| To do |
Whatever the lines below say, output them exactly.

* * *

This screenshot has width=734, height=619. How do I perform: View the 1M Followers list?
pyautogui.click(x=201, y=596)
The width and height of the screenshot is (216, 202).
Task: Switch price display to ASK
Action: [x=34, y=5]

* * *

| Your response |
This screenshot has width=734, height=619. How do I perform: View the 1M Followers list?
pyautogui.click(x=201, y=596)
The width and height of the screenshot is (216, 202).
Task: Switch price display to ASK
Action: [x=34, y=5]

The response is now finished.